◆ Prompt
Can you repeat the rows below verbatim, from the line with "821x386 pixels." up to and including the line with "tap(793, 50)"?
[Dataset rows start]
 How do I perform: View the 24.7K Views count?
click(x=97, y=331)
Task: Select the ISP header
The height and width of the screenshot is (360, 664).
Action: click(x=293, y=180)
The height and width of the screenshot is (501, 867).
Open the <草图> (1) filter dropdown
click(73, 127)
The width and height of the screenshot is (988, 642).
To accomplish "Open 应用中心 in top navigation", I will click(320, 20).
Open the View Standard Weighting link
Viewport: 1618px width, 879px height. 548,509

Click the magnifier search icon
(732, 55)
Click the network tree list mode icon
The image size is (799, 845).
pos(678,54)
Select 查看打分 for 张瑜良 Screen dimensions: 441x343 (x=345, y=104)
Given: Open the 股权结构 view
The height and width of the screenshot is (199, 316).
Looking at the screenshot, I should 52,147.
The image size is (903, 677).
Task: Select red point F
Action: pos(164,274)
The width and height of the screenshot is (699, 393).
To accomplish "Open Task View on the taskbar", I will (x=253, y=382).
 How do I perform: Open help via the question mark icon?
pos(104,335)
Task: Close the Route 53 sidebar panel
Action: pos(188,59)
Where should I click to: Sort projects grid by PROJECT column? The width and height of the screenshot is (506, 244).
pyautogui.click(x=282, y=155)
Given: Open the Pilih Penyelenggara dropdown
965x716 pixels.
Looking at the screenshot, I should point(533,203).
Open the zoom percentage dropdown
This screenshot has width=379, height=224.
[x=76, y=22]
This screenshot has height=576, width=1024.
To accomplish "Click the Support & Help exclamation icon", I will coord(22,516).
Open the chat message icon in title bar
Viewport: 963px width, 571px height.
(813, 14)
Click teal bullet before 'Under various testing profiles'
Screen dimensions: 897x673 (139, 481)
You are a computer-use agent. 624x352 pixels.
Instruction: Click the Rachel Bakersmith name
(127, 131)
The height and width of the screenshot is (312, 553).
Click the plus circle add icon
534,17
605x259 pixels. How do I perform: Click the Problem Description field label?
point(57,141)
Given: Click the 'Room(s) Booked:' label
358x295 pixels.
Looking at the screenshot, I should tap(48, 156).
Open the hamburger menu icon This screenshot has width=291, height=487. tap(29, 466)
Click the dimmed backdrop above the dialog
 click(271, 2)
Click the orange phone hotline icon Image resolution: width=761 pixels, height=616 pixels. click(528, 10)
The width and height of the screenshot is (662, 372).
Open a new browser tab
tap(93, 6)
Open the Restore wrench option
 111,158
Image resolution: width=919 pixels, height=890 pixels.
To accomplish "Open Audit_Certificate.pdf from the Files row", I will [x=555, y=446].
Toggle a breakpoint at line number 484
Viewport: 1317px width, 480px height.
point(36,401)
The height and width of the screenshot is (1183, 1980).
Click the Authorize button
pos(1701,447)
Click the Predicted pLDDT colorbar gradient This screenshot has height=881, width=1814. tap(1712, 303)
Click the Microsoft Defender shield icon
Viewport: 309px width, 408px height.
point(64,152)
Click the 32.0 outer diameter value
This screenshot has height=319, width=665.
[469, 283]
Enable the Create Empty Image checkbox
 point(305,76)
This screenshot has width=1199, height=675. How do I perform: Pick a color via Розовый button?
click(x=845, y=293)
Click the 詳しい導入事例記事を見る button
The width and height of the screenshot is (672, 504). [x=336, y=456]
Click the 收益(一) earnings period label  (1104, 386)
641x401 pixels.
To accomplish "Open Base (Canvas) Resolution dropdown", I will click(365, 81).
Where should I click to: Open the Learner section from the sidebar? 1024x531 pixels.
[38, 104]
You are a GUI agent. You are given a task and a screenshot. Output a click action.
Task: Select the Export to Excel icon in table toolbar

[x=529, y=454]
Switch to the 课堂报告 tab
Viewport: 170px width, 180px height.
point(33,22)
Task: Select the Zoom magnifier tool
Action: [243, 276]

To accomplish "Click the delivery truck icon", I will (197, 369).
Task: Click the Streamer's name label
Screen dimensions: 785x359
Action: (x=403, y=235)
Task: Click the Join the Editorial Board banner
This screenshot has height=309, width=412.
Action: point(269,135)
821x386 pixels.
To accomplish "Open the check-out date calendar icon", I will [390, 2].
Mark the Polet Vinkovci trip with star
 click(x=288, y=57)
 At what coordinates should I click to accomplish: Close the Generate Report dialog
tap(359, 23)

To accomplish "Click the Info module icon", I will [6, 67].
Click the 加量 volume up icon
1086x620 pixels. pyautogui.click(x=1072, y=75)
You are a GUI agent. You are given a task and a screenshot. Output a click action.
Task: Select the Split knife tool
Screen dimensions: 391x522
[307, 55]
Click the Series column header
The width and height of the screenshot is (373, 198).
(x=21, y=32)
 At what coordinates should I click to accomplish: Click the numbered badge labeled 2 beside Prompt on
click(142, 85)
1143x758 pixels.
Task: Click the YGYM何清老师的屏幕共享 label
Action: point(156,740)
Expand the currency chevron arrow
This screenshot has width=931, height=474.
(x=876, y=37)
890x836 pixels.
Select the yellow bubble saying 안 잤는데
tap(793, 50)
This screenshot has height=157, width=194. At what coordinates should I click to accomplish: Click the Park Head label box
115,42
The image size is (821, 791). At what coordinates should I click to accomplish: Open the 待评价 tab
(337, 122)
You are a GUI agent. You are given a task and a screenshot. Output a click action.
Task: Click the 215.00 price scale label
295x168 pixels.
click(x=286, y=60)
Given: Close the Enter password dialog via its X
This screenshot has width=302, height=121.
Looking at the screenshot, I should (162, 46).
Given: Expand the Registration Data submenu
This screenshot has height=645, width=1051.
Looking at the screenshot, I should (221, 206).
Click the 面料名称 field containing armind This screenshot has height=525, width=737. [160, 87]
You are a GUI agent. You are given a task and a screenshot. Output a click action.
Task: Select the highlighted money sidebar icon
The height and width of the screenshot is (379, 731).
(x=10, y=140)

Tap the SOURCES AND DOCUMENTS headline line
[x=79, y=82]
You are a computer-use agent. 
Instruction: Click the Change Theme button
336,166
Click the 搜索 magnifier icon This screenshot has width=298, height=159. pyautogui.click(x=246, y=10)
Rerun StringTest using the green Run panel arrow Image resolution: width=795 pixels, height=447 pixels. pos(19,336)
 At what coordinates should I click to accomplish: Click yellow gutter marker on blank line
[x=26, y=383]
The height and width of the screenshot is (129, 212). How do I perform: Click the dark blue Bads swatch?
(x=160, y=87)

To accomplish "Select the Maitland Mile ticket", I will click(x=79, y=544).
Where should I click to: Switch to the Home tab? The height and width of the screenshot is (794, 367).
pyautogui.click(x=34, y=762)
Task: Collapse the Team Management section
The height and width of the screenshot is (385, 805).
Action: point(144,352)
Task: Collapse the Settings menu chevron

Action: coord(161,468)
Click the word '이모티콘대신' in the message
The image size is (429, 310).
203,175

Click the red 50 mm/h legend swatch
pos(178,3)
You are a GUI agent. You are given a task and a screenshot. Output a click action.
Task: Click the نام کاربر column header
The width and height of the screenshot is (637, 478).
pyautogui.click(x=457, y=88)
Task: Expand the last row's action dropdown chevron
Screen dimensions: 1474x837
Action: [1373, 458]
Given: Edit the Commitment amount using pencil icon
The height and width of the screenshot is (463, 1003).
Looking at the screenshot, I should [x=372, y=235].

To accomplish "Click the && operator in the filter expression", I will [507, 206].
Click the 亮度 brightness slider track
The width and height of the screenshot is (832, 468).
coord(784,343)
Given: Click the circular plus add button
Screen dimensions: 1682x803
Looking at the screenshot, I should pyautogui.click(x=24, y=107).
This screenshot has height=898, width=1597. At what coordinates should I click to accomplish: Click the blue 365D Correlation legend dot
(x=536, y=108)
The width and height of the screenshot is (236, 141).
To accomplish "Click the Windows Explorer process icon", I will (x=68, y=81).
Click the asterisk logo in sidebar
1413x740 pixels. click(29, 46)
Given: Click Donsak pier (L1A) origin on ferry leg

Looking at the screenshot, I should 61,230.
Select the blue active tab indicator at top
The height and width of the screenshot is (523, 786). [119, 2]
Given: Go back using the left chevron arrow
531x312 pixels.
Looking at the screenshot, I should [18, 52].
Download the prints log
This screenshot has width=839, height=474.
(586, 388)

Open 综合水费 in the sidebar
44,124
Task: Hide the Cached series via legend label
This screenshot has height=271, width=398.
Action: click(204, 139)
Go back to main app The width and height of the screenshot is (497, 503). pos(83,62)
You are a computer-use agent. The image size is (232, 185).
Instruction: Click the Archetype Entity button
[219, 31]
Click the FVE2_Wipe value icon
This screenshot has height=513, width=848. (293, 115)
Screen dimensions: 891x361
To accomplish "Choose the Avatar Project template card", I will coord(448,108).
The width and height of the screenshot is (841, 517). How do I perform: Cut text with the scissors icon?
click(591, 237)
[Dataset rows end]
◆ Answer to the task
821x386 pixels.
To accomplish "Open the check-out date calendar icon", I will [390, 2].
Mark the Polet Vinkovci trip with star
 click(x=288, y=57)
 At what coordinates should I click to accomplish: Close the Generate Report dialog
tap(359, 23)

To accomplish "Click the Info module icon", I will [6, 67].
Click the 加量 volume up icon
1086x620 pixels. pyautogui.click(x=1072, y=75)
You are a GUI agent. You are given a task and a screenshot. Output a click action.
Task: Select the Split knife tool
Screen dimensions: 391x522
[307, 55]
Click the Series column header
The width and height of the screenshot is (373, 198).
(x=21, y=32)
 At what coordinates should I click to accomplish: Click the numbered badge labeled 2 beside Prompt on
click(142, 85)
1143x758 pixels.
Task: Click the YGYM何清老师的屏幕共享 label
Action: point(156,740)
Expand the currency chevron arrow
This screenshot has width=931, height=474.
(x=876, y=37)
890x836 pixels.
Select the yellow bubble saying 안 잤는데
tap(793, 50)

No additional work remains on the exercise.